Re: Scope of globals, parents and children, "load script" and all that jazz
Re: Scope of globals, parents and children, "load script" and all that jazz
- Subject: Re: Scope of globals, parents and children, "load script" and all that jazz
- From: "Patrick S. Page-McCaw" <email@hidden>
- Date: Thu, 17 May 2001 13:08:52 -0700
I had some troubles with scipt objects and load script a while back, got
things to work, but am still often confused. So I set about to see how
Arthur J. Knapp's experiment worked and immediately ran into a problem.
In ScriptEditor I get the same behavior that Arthur sees, but in Smile I
get different behavior (see Arthur's post for the scripts, "hello world"
abbreviated to "HW"):
ScriptEditor Smile
------------ ------
run of LoadedChild { "HW", 0, "HW"} {"HW", "HW", "HW"}
run of LocalChild {"HW", "HW", "HW"} {"HW", "HW", "HW"}
UseIt() of LoadedChild error error
UseIt() of LocalChild "HW" "HW"
UseMy() of LoadedChild error "HW"
UseMy() of LocalChild "HW" "HW"
UseGlobal() of LoadedChild "HW" "HW"
UseGlobal() of LocalChild "HW" "HW"
All examples were run from within ScriptEditor or Smile and not as saved
applets.
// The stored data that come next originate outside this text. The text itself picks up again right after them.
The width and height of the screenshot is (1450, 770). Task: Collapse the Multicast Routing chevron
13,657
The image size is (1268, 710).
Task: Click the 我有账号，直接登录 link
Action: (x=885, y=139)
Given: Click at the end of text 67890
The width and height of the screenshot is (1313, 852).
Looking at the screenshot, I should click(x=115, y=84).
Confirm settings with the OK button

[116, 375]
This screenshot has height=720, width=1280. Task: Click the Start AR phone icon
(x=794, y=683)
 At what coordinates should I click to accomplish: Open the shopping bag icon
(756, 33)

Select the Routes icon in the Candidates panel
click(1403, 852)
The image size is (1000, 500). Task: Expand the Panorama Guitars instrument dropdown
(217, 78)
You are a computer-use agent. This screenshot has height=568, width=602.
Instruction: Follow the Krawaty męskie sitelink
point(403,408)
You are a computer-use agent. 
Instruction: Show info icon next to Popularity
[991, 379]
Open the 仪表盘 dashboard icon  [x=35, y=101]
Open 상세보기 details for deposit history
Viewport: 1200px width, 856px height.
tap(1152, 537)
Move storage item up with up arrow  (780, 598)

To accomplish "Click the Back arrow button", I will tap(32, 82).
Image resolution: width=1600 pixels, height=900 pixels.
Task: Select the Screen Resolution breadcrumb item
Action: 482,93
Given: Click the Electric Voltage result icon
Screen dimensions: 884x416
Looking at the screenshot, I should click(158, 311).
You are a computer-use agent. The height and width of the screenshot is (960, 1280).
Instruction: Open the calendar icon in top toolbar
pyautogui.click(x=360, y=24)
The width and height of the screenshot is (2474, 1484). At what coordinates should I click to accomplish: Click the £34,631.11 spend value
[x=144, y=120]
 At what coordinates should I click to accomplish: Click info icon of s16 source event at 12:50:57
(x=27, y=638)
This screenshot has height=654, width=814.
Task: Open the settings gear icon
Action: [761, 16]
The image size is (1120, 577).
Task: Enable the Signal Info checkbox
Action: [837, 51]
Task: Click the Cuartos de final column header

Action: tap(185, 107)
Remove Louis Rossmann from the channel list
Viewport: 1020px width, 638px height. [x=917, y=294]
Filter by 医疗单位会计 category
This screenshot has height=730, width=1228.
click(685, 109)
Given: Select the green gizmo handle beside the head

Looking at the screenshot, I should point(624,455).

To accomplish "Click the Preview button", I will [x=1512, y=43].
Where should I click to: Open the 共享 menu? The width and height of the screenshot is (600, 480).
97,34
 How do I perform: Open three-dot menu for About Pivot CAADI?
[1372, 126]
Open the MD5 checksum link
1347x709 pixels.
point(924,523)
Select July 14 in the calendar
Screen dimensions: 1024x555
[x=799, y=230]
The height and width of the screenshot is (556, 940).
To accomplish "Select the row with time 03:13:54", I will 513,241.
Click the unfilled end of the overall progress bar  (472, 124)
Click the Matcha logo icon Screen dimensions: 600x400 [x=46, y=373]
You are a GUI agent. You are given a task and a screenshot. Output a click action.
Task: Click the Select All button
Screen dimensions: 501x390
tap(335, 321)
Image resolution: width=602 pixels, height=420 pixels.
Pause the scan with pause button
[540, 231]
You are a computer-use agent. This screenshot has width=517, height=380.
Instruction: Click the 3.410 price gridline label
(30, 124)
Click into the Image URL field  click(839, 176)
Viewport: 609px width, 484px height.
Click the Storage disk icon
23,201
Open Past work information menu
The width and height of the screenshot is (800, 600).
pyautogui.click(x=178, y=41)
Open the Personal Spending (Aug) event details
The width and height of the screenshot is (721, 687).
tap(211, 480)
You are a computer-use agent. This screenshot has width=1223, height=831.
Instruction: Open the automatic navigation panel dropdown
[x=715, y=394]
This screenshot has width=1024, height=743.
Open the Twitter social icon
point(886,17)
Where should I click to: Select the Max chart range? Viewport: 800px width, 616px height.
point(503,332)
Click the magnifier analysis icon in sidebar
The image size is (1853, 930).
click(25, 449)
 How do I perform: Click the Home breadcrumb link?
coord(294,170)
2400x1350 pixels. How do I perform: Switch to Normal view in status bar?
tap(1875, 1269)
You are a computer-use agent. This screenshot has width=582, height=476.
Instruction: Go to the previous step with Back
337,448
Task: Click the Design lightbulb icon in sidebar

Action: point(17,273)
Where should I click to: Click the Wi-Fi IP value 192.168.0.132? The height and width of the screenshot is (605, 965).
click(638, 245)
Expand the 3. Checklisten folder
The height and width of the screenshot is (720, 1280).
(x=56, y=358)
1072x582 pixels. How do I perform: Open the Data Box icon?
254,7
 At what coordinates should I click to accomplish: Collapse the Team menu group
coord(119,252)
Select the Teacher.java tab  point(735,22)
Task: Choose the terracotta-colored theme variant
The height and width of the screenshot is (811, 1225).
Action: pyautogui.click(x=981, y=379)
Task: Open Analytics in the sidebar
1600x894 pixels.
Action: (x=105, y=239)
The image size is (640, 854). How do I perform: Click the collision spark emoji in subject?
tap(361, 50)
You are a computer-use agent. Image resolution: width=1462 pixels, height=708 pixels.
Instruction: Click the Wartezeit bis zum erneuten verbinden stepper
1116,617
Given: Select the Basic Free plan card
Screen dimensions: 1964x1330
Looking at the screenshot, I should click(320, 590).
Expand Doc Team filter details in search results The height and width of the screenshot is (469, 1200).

I'm just guessing here, but it seems to me that in Smile "my"
refers to the script while in ScriptEditor "my" refers to ScriptEditor?
So then if I save the MainScript as an applet with the last line:
display dialog (UseMy() of LoadedChild)
I get the dialog "Hello World". So it seems here that Smile better
emulates the behavior of applets, from within the editor, than does
ScriptEditor. (Please, I dont want to start the editor wars again.) And
suggests that we need to be careful in designing objects (well I do since I
really have no clue what I'm doing) and predicting the behavior of the
applet from the behavior in the Editor.